What you will do => Gather every line in the data below that contains the string "icon". Matches must have the same case.

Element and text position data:
····················
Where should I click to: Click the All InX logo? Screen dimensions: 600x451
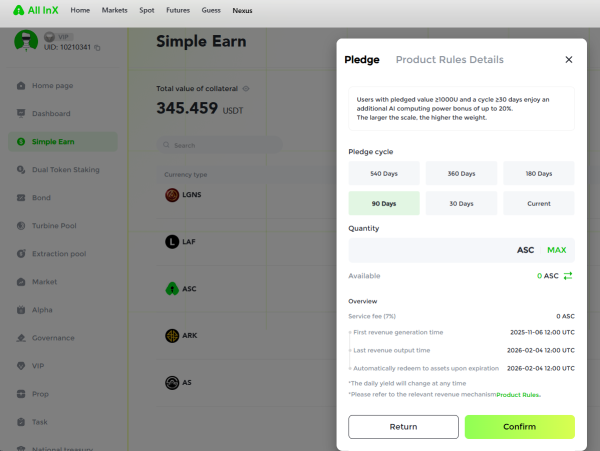point(38,10)
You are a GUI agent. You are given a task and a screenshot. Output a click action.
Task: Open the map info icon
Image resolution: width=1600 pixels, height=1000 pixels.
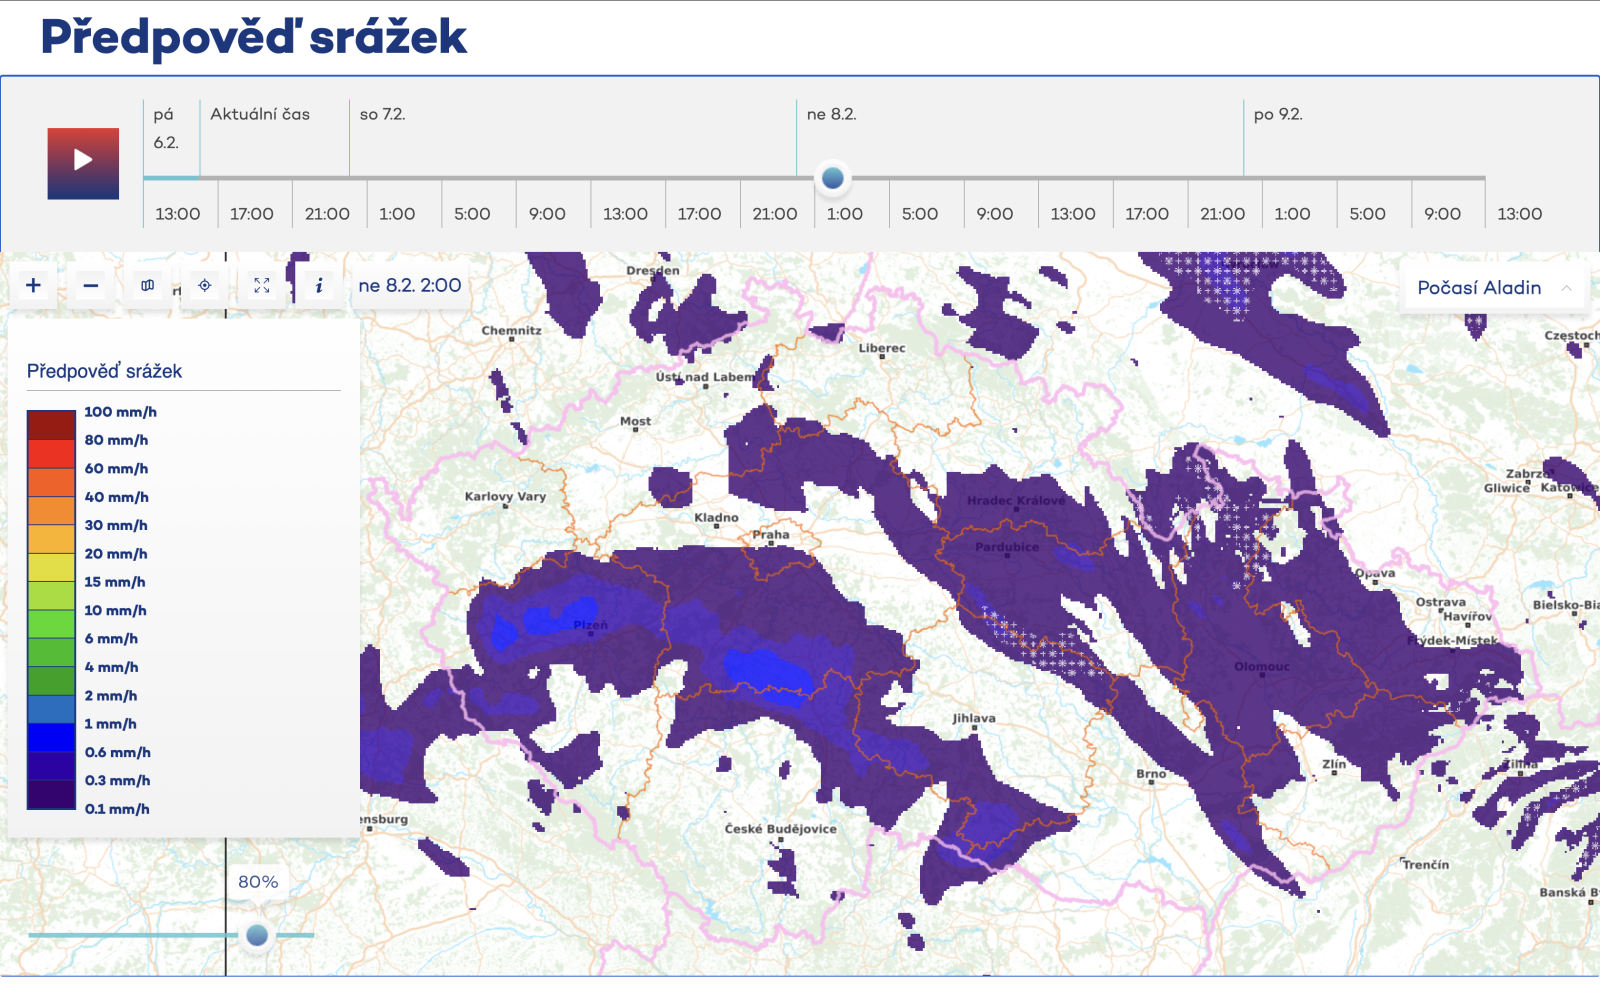tap(319, 286)

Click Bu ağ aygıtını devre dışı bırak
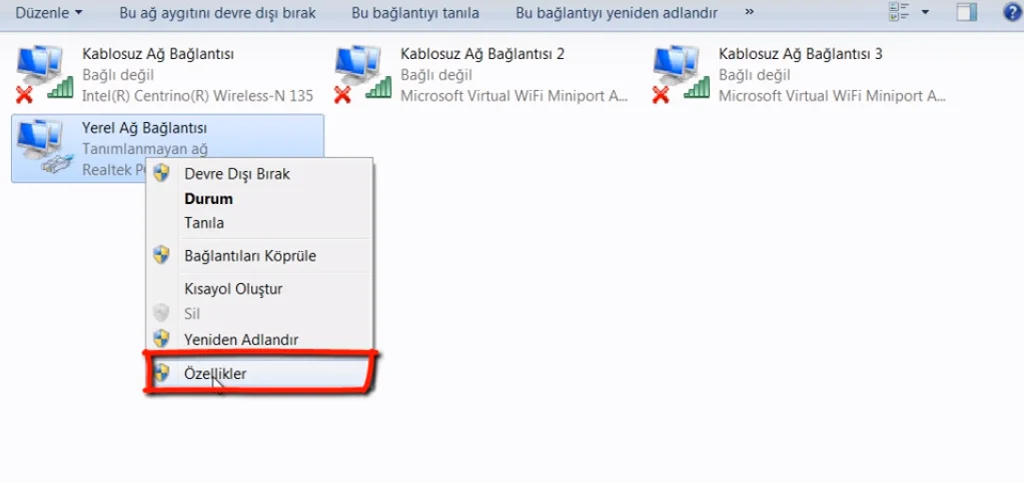click(217, 12)
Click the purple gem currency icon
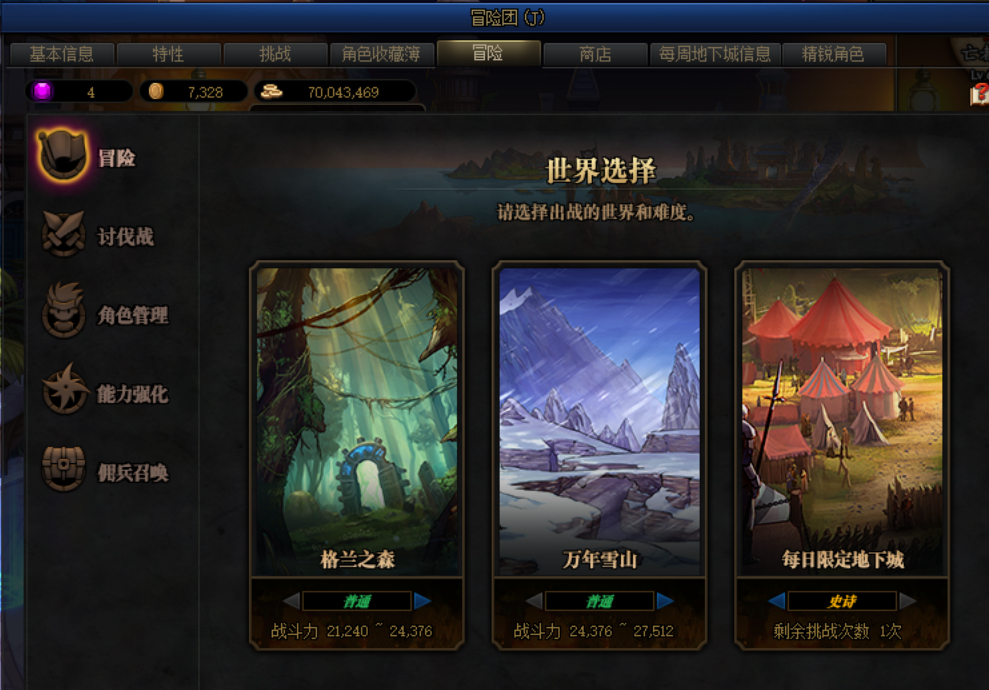The height and width of the screenshot is (690, 989). [x=43, y=91]
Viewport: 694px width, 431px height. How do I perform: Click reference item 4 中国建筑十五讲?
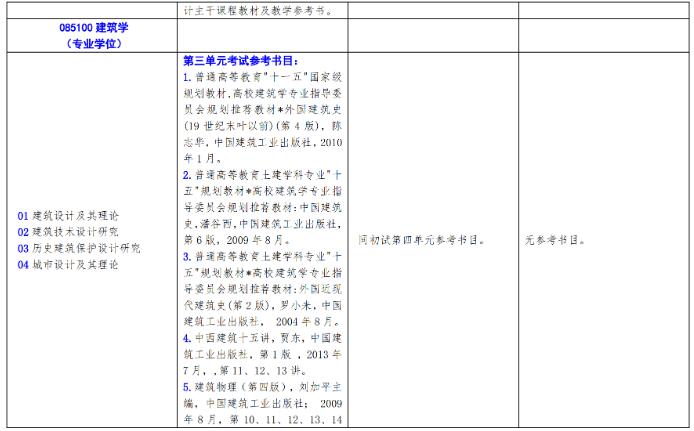(x=262, y=353)
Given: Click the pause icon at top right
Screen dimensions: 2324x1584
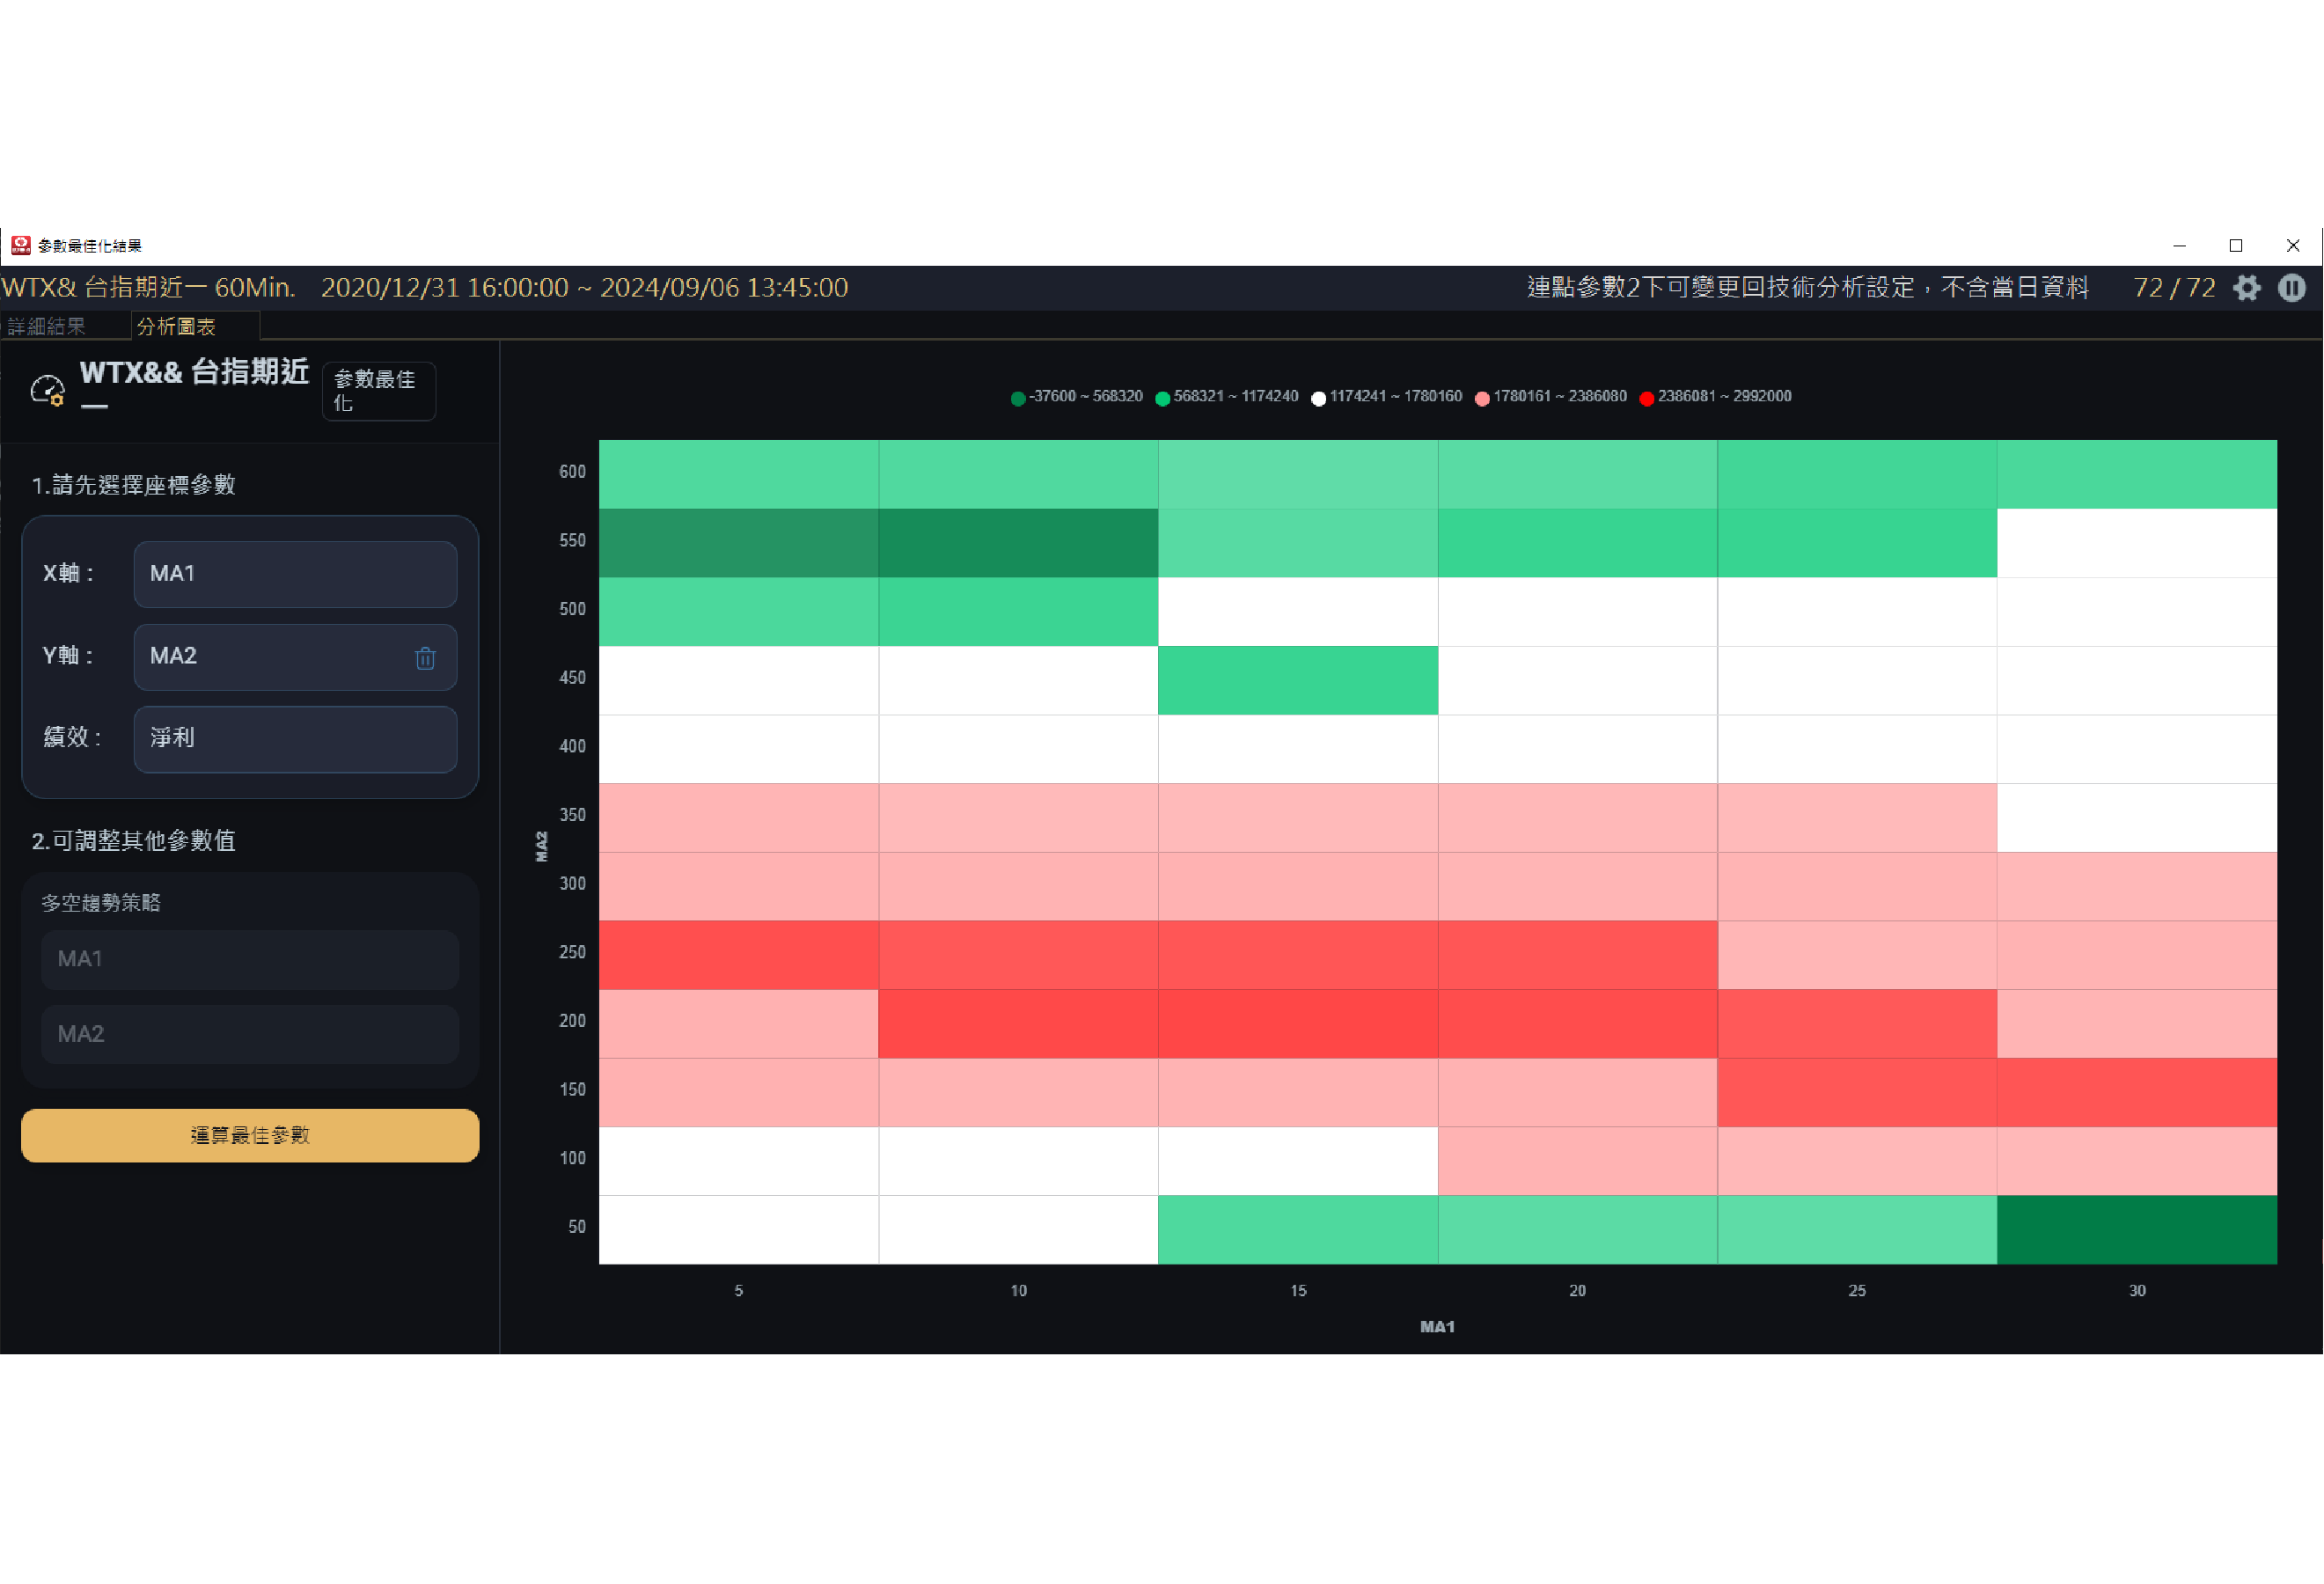Looking at the screenshot, I should tap(2292, 288).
····················
Task result =>
Task: Open the map info icon
Click the purple gem currency icon
Given: Click the pause icon at top right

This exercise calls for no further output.